### 操作说明
请重写列表中从含有“Select LiveApp in the sidebar”的那一行到含有“(x=36, y=102)”的那一行（首尾两行都包括在内）的内容，把“sidebar”改为“navigation panel”，其余一律不变。
---------- 数据摘录 ----------
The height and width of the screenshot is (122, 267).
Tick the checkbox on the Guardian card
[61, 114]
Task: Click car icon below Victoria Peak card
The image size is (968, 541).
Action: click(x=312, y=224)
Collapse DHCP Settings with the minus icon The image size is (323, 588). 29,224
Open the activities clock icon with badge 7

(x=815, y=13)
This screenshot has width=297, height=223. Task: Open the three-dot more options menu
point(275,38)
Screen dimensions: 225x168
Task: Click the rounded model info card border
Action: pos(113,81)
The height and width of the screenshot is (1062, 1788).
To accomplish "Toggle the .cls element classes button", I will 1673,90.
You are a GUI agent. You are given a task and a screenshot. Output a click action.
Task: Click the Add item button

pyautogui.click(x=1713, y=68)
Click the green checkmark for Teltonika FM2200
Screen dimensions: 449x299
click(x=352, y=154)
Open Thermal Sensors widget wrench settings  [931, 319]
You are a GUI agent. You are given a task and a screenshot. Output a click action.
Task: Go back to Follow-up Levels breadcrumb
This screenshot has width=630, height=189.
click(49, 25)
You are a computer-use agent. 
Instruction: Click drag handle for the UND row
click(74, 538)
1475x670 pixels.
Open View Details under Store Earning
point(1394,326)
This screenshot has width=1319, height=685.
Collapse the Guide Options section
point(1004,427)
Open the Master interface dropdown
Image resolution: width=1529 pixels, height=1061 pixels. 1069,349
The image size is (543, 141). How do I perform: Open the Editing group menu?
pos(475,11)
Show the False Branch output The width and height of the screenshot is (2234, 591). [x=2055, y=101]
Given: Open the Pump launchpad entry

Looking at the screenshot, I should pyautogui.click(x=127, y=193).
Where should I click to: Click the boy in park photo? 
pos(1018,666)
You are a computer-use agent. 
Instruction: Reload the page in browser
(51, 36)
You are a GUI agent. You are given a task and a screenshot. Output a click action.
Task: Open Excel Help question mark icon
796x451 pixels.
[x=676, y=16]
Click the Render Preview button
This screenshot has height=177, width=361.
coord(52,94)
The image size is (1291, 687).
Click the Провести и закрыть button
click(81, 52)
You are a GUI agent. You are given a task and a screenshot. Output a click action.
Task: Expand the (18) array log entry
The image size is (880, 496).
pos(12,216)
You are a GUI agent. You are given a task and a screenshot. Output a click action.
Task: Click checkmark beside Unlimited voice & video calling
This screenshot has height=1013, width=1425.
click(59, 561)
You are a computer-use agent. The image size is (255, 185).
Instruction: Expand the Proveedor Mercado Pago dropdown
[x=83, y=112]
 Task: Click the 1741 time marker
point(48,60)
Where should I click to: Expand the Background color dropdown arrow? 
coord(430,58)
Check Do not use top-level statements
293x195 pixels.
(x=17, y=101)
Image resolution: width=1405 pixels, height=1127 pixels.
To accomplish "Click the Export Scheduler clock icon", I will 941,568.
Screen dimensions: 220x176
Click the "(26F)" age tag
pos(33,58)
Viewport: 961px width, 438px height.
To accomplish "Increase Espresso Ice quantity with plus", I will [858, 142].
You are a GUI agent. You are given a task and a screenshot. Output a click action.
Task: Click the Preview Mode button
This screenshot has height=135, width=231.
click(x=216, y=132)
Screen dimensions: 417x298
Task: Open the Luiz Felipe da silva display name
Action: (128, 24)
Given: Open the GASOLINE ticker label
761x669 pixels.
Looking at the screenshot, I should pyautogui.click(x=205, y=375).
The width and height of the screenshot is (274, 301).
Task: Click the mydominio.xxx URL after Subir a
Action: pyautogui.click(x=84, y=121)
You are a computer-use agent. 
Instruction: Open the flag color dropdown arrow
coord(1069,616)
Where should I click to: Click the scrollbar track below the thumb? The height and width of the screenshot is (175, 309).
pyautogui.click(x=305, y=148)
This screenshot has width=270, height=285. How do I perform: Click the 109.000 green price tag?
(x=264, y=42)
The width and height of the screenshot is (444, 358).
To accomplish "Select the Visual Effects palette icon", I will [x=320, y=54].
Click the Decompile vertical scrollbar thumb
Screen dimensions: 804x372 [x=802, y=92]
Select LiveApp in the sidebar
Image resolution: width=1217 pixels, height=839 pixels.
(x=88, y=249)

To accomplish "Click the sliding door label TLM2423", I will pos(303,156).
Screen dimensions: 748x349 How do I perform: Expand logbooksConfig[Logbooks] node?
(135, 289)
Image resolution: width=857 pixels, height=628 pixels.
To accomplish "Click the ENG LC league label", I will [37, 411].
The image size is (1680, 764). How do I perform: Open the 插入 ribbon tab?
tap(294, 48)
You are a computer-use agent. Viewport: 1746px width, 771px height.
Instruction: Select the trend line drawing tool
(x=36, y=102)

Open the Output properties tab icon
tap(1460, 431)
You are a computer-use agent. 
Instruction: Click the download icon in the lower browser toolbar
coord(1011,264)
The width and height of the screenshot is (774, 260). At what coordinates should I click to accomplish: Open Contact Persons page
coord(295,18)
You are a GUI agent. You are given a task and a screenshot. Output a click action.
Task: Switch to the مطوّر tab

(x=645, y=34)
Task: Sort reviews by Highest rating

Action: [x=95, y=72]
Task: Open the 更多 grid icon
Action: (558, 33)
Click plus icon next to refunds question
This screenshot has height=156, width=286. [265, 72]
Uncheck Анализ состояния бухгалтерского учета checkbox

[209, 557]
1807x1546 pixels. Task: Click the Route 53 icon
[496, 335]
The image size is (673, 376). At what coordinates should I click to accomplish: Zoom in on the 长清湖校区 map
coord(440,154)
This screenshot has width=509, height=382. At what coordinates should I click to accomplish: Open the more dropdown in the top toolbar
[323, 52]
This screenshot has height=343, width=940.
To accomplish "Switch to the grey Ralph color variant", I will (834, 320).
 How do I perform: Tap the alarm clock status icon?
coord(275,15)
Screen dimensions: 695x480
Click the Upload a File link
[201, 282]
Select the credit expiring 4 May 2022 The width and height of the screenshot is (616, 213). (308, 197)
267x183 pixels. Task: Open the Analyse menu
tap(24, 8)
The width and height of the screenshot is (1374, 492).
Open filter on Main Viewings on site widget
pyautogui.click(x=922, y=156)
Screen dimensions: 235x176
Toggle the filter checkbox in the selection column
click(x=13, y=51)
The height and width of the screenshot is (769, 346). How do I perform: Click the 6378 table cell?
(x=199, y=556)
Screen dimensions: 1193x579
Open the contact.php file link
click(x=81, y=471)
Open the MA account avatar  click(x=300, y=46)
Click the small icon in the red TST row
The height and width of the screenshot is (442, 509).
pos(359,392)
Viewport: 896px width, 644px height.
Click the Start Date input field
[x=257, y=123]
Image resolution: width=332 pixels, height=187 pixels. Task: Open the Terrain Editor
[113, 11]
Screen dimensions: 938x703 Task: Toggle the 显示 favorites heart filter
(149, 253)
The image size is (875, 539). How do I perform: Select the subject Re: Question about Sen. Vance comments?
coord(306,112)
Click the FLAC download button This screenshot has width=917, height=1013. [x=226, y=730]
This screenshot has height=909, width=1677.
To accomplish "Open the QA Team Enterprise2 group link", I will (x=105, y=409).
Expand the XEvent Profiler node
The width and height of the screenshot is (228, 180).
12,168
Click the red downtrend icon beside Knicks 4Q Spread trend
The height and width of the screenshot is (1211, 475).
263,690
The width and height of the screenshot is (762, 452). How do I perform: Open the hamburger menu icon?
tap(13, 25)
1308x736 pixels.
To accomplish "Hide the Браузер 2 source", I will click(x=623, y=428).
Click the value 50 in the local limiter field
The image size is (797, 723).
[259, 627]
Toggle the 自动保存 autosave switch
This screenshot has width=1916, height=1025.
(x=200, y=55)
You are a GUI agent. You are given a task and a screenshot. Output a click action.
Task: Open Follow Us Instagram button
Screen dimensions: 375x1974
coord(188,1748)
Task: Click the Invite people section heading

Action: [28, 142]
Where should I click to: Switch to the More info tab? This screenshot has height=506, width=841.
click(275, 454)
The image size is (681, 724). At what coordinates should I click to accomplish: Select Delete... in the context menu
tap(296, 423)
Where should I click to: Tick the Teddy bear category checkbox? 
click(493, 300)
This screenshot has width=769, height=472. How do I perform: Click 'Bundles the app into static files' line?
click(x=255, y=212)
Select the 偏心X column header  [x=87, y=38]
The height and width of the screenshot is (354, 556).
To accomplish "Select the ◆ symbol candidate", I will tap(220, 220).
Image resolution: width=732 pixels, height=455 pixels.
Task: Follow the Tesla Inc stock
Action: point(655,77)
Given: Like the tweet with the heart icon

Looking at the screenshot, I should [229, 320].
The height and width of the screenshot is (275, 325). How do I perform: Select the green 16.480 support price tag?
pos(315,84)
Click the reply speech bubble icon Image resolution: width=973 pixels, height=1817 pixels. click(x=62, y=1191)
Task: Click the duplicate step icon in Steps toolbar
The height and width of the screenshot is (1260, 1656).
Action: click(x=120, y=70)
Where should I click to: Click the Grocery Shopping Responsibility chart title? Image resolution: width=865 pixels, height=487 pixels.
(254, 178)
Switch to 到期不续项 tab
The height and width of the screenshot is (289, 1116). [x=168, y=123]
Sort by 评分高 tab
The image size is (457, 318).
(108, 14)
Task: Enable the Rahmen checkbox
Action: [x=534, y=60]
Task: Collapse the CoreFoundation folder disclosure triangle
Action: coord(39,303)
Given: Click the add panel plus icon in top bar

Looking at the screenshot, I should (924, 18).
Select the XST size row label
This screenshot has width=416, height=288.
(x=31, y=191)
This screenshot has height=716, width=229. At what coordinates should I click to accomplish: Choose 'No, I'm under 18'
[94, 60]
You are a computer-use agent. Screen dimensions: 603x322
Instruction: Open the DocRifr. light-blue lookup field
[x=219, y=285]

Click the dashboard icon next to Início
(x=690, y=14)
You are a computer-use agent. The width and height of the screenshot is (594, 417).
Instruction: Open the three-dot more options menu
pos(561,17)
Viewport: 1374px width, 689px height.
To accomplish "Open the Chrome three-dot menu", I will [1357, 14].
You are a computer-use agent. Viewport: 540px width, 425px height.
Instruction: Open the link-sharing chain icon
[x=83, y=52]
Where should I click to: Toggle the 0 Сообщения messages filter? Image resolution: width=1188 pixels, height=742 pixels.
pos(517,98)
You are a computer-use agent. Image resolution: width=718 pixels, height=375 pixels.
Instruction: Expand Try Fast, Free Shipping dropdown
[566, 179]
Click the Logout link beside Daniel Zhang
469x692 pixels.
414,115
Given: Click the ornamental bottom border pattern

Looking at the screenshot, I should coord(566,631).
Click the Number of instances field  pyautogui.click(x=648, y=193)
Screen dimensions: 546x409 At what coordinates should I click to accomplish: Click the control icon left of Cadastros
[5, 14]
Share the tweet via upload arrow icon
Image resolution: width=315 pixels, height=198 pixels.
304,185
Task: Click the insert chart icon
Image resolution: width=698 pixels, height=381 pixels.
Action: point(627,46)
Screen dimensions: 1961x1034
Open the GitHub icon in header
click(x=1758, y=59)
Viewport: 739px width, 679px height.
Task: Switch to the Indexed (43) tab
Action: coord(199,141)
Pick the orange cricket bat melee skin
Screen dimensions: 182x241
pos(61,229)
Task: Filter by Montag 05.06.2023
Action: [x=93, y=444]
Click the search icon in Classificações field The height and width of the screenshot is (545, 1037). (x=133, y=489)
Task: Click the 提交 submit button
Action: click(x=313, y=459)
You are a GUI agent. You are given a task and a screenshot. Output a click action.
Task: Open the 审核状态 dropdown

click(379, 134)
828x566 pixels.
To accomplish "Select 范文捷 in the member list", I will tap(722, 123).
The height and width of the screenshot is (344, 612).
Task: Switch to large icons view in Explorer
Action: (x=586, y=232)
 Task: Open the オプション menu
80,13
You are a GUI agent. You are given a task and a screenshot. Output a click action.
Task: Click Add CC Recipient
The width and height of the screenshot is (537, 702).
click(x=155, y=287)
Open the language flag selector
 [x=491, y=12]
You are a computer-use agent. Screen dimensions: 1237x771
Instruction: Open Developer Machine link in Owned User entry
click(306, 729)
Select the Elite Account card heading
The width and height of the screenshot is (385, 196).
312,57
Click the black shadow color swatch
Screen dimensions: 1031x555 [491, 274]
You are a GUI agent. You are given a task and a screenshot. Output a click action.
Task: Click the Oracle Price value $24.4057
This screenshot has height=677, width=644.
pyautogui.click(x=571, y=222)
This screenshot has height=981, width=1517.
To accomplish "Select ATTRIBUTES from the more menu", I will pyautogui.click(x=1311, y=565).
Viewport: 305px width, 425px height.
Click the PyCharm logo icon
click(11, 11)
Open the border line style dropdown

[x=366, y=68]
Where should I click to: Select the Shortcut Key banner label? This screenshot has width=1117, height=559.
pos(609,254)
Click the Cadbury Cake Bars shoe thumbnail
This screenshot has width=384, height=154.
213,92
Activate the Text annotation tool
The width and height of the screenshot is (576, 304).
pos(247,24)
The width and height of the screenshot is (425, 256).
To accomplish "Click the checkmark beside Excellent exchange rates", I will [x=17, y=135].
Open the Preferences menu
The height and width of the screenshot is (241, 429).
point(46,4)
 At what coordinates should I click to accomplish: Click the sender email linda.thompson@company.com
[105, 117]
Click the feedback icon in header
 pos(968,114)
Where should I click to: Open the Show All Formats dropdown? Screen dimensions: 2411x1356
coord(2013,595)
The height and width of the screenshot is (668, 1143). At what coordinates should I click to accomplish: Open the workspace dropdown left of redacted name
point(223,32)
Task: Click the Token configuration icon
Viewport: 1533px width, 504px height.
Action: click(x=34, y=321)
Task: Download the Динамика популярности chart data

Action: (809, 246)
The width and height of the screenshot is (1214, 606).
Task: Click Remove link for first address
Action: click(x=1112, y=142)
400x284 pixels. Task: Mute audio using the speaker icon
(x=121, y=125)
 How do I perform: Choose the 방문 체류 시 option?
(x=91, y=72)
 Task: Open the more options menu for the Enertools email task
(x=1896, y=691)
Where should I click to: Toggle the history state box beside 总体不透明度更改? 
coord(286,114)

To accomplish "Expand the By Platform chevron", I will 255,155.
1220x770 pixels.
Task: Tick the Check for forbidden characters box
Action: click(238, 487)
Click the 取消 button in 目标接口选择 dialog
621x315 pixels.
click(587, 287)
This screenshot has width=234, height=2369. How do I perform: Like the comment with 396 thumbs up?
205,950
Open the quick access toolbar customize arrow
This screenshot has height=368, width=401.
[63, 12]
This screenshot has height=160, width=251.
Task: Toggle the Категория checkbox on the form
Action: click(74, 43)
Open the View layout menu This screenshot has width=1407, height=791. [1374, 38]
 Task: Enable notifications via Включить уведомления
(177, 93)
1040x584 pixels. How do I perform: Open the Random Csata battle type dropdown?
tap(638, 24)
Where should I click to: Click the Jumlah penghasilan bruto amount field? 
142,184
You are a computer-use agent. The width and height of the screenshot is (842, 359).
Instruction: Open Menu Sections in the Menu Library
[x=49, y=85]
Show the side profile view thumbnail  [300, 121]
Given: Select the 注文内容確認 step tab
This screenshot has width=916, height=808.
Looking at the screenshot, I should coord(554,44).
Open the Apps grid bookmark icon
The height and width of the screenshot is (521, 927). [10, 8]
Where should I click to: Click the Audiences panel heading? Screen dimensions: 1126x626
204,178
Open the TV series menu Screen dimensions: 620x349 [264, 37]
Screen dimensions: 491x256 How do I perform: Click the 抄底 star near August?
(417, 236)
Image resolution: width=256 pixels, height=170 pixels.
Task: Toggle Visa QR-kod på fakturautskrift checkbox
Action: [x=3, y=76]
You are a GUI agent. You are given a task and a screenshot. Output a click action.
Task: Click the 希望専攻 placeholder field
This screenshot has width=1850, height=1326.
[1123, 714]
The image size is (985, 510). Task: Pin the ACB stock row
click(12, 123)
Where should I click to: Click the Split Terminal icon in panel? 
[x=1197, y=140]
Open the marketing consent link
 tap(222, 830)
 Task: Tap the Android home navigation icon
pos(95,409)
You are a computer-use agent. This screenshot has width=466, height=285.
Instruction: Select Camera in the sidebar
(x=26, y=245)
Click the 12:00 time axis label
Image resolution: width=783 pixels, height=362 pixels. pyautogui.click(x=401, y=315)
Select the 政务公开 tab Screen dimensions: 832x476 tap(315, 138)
----------
### 书面解答
Select LiveApp in the navigation panel
Image resolution: width=1217 pixels, height=839 pixels.
(x=88, y=249)

To accomplish "Click the sliding door label TLM2423", I will pos(303,156).
Screen dimensions: 748x349 How do I perform: Expand logbooksConfig[Logbooks] node?
(135, 289)
Image resolution: width=857 pixels, height=628 pixels.
To accomplish "Click the ENG LC league label", I will [37, 411].
The image size is (1680, 764). How do I perform: Open the 插入 ribbon tab?
tap(294, 48)
You are a computer-use agent. Viewport: 1746px width, 771px height.
Instruction: Select the trend line drawing tool
(x=36, y=102)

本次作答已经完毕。